Texas legislators sent several bills to the governor focusing on seniors and the long-term care industry.
“The Legislature deserves recognition for advancing the well-being of older Texans and for making progress on certain issues that affect consumers of all ages,” said Bob Jackson, director of AARP Texas, which backed the bills.
Lawmakers approved the bills in the final hours of the 2017 Texas regular legislative session to strengthen nursing home oversight and accountability, expand rights for unpaid family caregivers and improve access to medical providers through technology.
- SB 1: The new state budget includes funding for the Lifespan Respite Care Program, which makes available respite services for family members who care for a person of any age with a chronic health condition or disability. It also includes funding for new guardian oversight programs.
- SB 667: The bill expands a pilot project to regulate guardianship program for people who are incapable of managing personal decisions and property.
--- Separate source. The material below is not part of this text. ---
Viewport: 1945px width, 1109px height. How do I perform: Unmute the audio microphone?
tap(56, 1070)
Similar guardianship bills include SB 39, SB 40 and SB 1193.
- SB 1107: Allows patients to meet with physicians through telehealth or telemedicine.
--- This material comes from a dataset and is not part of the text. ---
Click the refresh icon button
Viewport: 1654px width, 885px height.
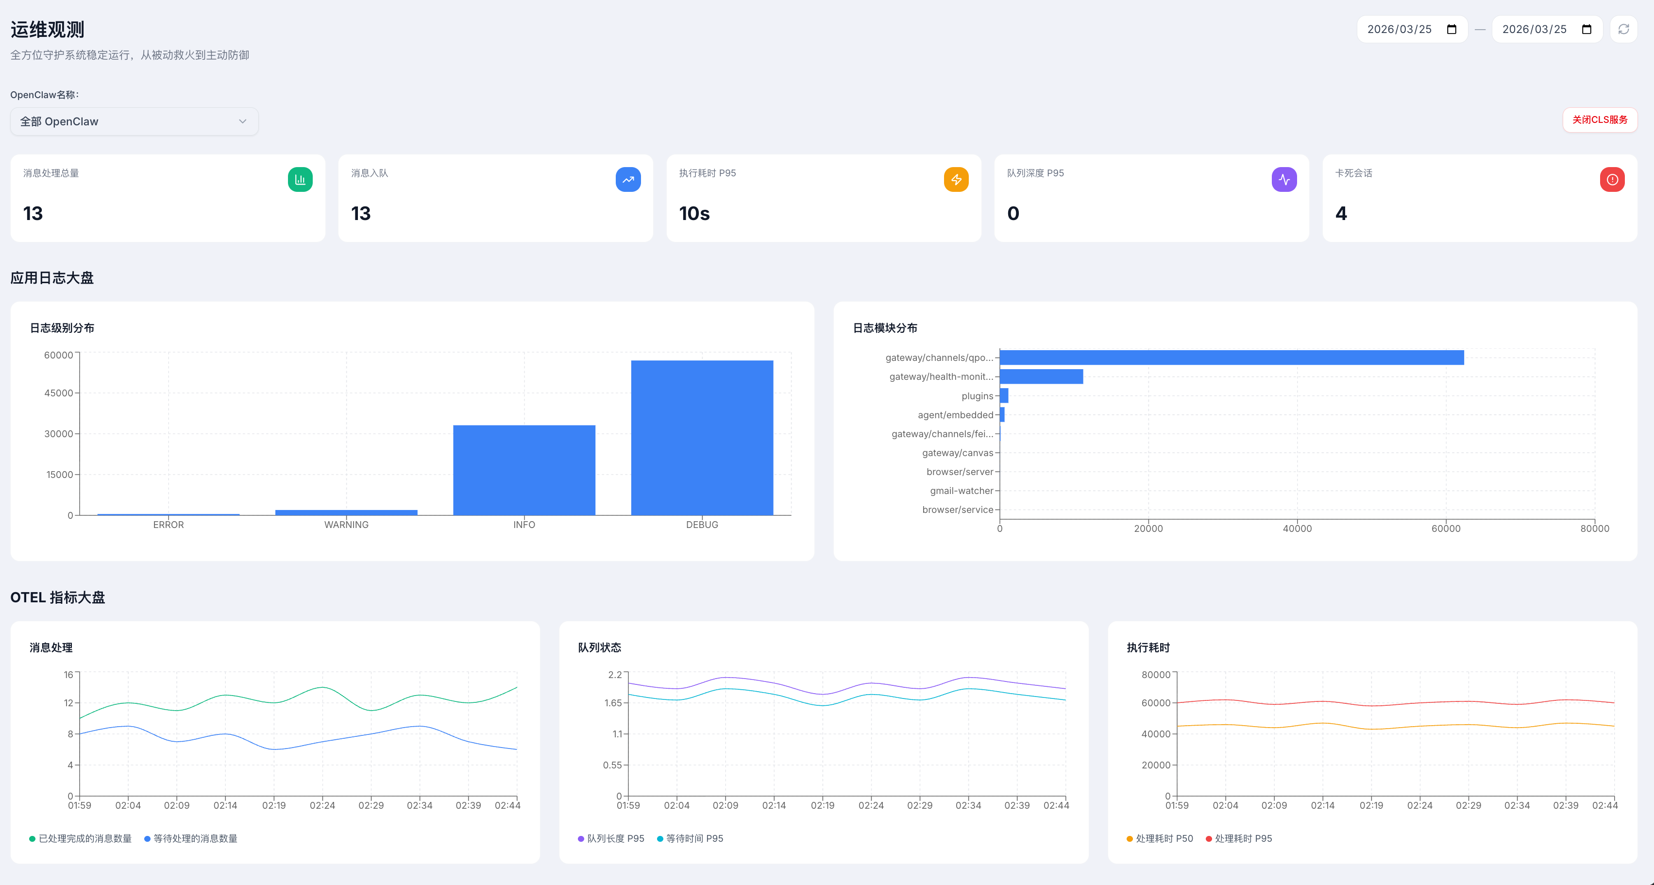click(1623, 30)
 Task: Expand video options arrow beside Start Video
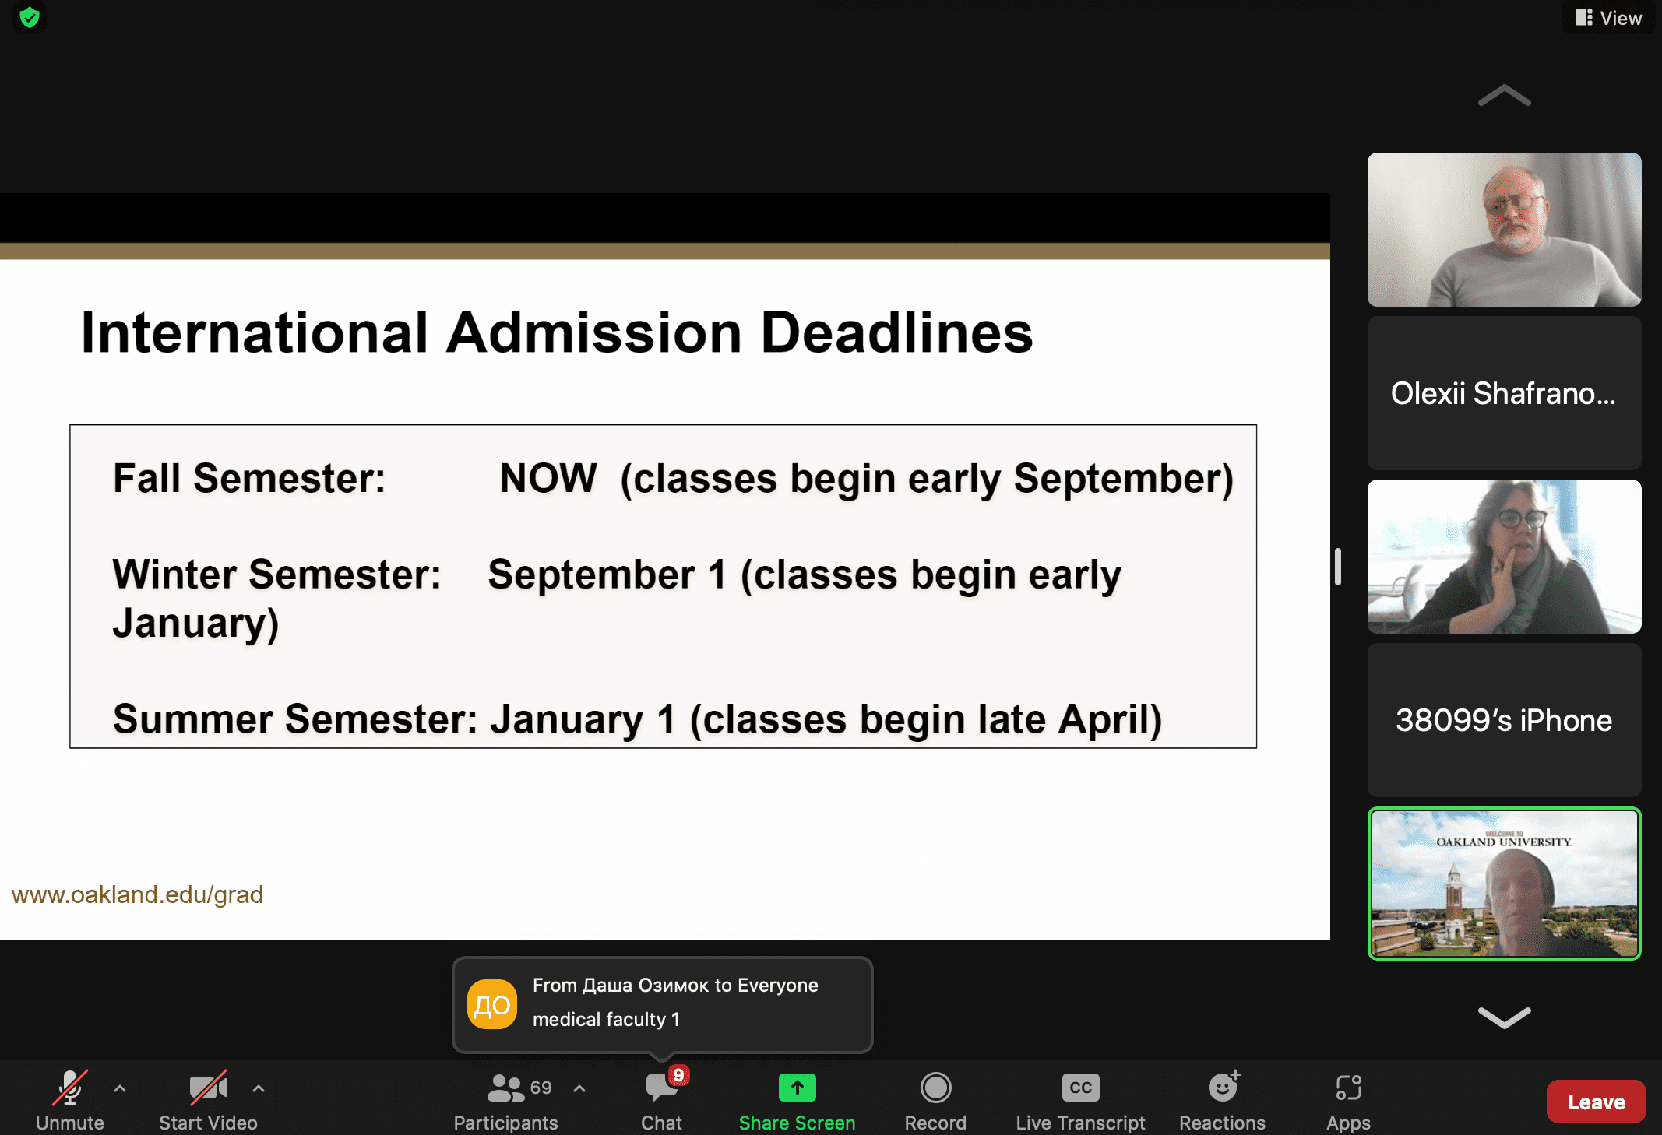pos(259,1088)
- HB 2025: The House bill revises the state’s “Right to Correct” law to make it more difficult for serious nursing home violations to be ignored—and allows the Texas Health and Human Services Commission to substantially change how nursing homes are penalized. The bill also provides for training and funding for Alzheimer’s disease or dementia caregivers.
- HB 3276: Requires freestanding emergency rooms and neighborhood emergency clinics to disclose which health benefit plan’s provider network it’s in and if it isn't a participating provider in any such network.
- HB 3921: Gives banks and securities firms new tools to place a temporary hold on suspicious transactions to protect seniors against financial exploitation.
- HB 2425: The Caregiver, Advise, Record, Enable (CARE) Act ensures family caregivers are offered instruction to provided needed care when loved ones transition home from the hospital.
Gov. Greg Abbott already signed SB 507 into law. Effective Sept. 1, the law will expand a successful but not widely used state medication mediation process to protect patients from surprise bills. Medical providers and insurers must clearly explain patients’ rights and how they can seek mediation for bills exceeding $500.